● Excerpt provided
## BEGIN

Runaway general: Rolling Stone's political tune

By Howard Kurtz
Washington Post Staff Writer
Thursday, June 24, 2010; 11:16 AM

In the summer of 2008, Rolling Stone founder Jann Wenner ended an interview with Barack Obama -- whose campaign he financially supported -- by saying, "Good luck. We are following you daily with great hope and admiration."

This week, the magazine that endorsed Obama plunged his administration into crisis mode, publishing sharply disparaging comments by Gen. Stanley McChrystal and his aides about the president and other White House officials. Beyond costing McChrystal his job on Wednesday, the article highlighted the grinding frustration among those prosecuting the seemingly intractable war.

"I'm stunned," Wenner says, an hour after Obama announced the firing. "That is pretty major stuff." But he says the New York-based magazine's role should come as no surprise: "Our specialty for years has been long-form journalism, deep reporting and politics. I've had a strong passion about having a say in national policy."

## END

● Data lines
## BEGIN

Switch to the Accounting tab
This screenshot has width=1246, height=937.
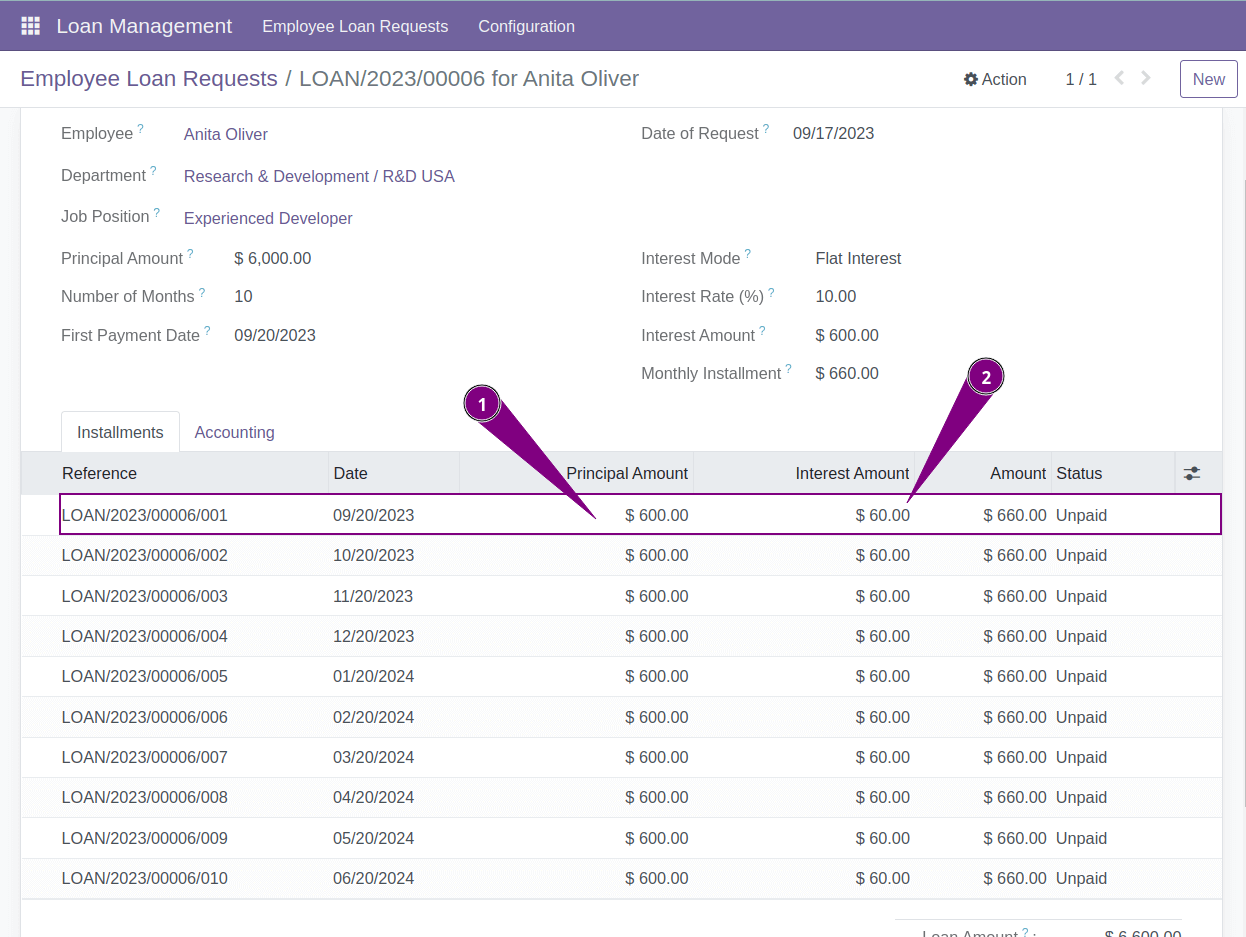point(234,432)
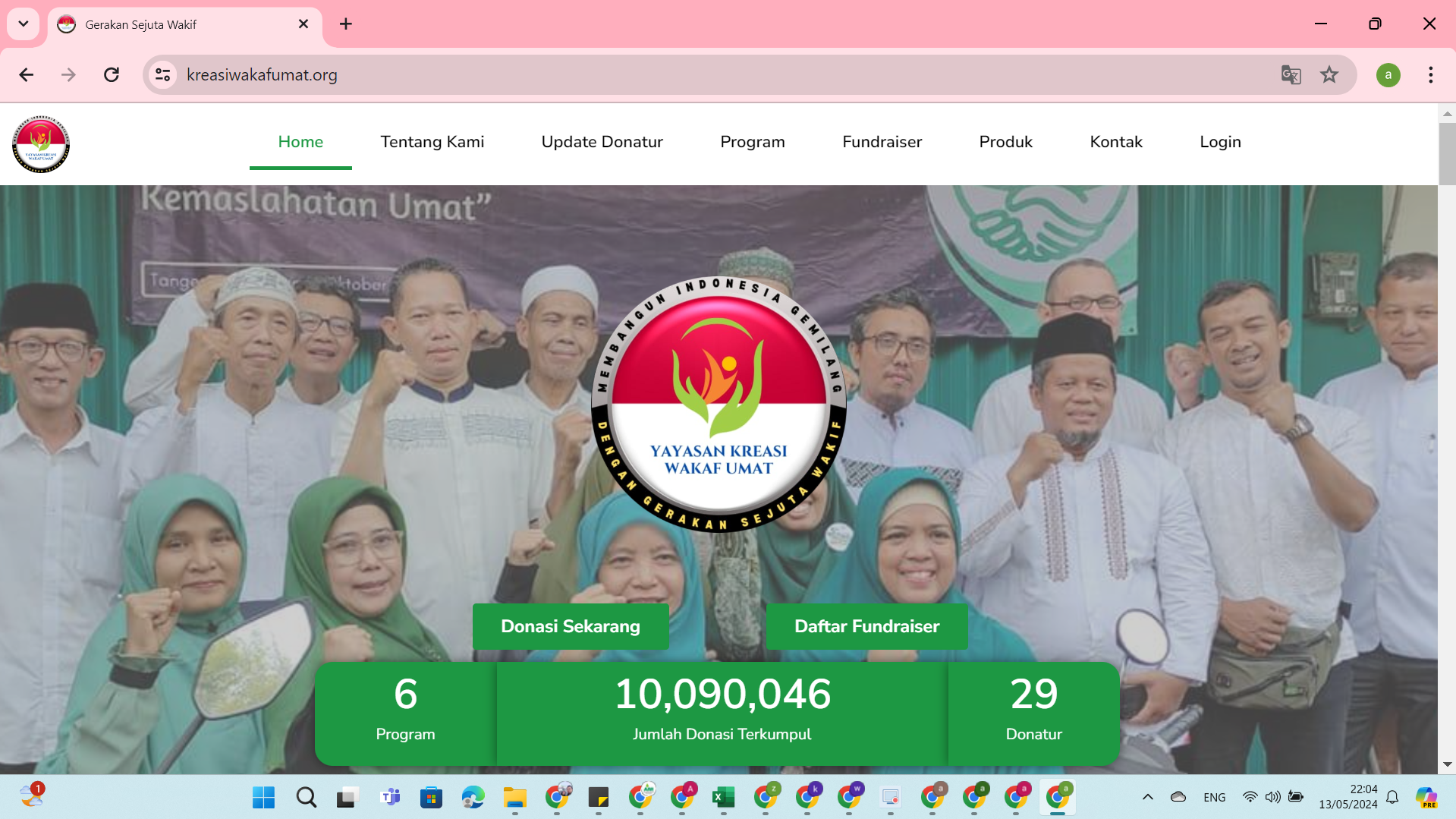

## END

● Problem
Name every person mentioned by name in the news article about Rolling Stone and General McChrystal, including the byline.

● In response
Howard Kurtz, Jann Wenner, Barack Obama, Stanley McChrystal